Oversight Board Selects Case About a Post Discussing the Situation in Myanmar While Using Profanity

UPDATED

JUN 12, 2023

2021-007-FB-UA

Today, the Oversight Board selected a case appealed by a Facebook user regarding a post that criticizes the current situation in Myanmar following the 2021 military coup d’état and suggests ways to limit financing to the military. The post includes proposals of legal and financial consequences for companies supportive of the military as well as several terms identified as referring to China, possibly with profanity.

Facebook took down this content for violating our policy on hate speech, as laid out in our Facebook Community Standards. We do not allow content that uses “Profane terms or phrases with the intent to insult” targeted at people on account of their “Race, ethnicity, [or] national origin.”

We will implement the board’s decision once it has finished deliberating, and we will update this post accordingly. Please see the board’s website for the decision when they issue it.

Case decision

We welcome the Oversight Board’s decision today on this case. Meta has acted to comply with the board’s decision immediately, and this content has been reinstated.

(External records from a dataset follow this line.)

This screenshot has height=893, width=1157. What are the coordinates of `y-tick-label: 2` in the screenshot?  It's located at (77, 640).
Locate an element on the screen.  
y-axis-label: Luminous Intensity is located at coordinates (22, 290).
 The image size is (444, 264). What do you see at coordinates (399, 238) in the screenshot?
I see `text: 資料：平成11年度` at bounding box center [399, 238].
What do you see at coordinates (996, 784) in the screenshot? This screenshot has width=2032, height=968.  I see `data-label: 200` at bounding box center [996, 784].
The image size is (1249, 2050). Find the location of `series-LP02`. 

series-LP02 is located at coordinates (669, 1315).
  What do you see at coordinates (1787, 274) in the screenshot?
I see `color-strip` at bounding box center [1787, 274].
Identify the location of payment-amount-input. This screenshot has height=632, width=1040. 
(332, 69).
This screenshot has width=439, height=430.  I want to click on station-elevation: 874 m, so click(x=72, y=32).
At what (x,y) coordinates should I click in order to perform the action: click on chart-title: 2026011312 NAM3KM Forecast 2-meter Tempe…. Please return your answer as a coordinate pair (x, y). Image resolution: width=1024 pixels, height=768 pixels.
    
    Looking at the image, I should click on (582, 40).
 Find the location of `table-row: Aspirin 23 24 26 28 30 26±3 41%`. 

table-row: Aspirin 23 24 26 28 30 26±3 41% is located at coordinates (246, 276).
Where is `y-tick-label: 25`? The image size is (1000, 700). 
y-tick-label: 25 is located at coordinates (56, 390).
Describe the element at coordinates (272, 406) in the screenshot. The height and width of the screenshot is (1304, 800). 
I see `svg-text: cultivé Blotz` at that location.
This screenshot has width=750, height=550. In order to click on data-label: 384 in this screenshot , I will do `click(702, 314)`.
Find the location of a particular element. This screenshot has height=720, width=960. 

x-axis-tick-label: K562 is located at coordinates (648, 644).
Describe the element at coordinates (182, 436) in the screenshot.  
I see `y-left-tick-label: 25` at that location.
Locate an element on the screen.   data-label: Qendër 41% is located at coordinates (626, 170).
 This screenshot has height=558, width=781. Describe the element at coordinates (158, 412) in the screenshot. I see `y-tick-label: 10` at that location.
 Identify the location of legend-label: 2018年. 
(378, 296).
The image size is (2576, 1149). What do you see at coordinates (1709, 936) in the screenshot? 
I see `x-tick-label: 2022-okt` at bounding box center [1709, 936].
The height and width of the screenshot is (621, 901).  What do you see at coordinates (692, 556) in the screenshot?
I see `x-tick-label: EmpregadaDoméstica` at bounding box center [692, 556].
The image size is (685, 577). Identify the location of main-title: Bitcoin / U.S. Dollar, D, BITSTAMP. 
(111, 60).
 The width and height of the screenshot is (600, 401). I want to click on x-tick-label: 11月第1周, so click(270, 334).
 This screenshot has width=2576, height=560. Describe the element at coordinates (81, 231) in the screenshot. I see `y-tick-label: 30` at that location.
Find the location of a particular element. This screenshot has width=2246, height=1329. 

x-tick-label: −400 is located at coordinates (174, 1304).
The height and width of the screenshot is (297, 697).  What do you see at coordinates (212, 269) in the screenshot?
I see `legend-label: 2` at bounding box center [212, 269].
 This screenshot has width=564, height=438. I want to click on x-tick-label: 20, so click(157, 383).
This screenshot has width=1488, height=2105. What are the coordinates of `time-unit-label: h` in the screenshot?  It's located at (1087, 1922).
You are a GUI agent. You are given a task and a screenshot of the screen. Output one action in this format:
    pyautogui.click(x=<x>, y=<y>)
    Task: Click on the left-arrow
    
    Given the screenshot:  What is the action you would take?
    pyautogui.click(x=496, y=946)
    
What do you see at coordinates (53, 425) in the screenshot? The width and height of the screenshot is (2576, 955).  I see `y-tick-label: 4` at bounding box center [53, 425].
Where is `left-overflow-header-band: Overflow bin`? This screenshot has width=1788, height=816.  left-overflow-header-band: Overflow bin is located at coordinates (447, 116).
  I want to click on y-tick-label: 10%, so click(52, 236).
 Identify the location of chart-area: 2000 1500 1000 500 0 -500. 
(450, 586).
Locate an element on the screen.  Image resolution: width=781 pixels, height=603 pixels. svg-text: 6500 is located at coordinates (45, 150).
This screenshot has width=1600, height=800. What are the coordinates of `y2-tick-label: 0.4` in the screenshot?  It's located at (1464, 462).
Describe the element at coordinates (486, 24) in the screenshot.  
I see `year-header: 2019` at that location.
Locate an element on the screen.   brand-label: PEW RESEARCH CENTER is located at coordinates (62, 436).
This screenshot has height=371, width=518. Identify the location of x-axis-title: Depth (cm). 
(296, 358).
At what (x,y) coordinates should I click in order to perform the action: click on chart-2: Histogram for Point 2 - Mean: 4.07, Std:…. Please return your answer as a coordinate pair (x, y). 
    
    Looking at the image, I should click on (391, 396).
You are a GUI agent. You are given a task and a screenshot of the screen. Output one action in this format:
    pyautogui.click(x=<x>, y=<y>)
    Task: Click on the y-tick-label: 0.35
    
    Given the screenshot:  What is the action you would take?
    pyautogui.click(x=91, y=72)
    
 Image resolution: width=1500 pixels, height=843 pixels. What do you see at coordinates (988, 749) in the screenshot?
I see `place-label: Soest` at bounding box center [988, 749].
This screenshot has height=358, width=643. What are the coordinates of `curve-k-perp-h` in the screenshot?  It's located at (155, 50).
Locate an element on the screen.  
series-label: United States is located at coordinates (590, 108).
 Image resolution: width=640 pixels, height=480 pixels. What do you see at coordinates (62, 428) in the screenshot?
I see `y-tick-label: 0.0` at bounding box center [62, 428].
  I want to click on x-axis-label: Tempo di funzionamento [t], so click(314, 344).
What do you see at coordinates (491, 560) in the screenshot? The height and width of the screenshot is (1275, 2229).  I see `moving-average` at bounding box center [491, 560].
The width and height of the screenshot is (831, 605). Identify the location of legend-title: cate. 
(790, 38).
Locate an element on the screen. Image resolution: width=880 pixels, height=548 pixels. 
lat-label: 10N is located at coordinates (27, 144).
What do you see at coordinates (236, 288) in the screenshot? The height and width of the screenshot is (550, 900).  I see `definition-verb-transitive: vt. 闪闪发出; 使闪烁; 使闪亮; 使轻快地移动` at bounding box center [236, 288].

In accordance with the bylaws, we will also initiate a review of identical content with parallel context. If we determine that we have the technical and operational capacity to take action on that content as well, we will do so promptly. For more information, please see our Newsroom post about how we implement the board’s decisions.

After conducting a review of the recommendation provided by the board in addition to their decision, we will update this post.

Recommendations

The board issued their binding decision for this case last month overturning our initial decision in this case. At that time the board also issued one non-binding recommendations, which we are responding to in the table below.

On September 10, 2021, Meta responded to the board's recommendation for this case.

Recommendation 1 (no further action)

Meta should ensure that its Internal Implementation Standards are available in the language in which content moderators review content. If necessary to prioritize, Meta should focus first on contexts where the risks to human rights are more severe.

Our commitment: Our content moderators are all fluent in English. They rely on the Community Standards, internal policy guidelines (which are available in English), as well as supplementary lists of context-specific terms and phrases, in order to ensure standardized global enforcement of our policies.

Considerations: Our Community Standards apply to everyone, all around the world, and to all types of content. We aim to publish the Community Standards in the languages that our users speak. We provide content reviewers a set of internal policy guidelines, and these guidelines also apply globally.

Our content reviewers are all fluent in English. They speak a wide range of languages spoken in regions across the globe, and bring particular regional and cultural knowledge to the content they are reviewing. As we explained in our response to 2021-003-FB-UA-1, we currently publish the Community Standards and Community Guidelines in over 40 languages, which are available to our content reviewers. Our content reviewers are also supported by teams with regional and linguistic expertise when reviewing content.

There may be offensive words or phrases particular to another language and cultural context, and we account for this in our guidance to reviewers. While we enforce our policy on slurs consistently, reviewers need to know the colloquial language that, for example, is considered an attack on a protected group in their region. Our Content Policy team, in consultation with regional experts from the Global Operations Team, maintains lists of context-specific terms and phrases for this purpose.

Next steps: We will have no further updates on this recommendation.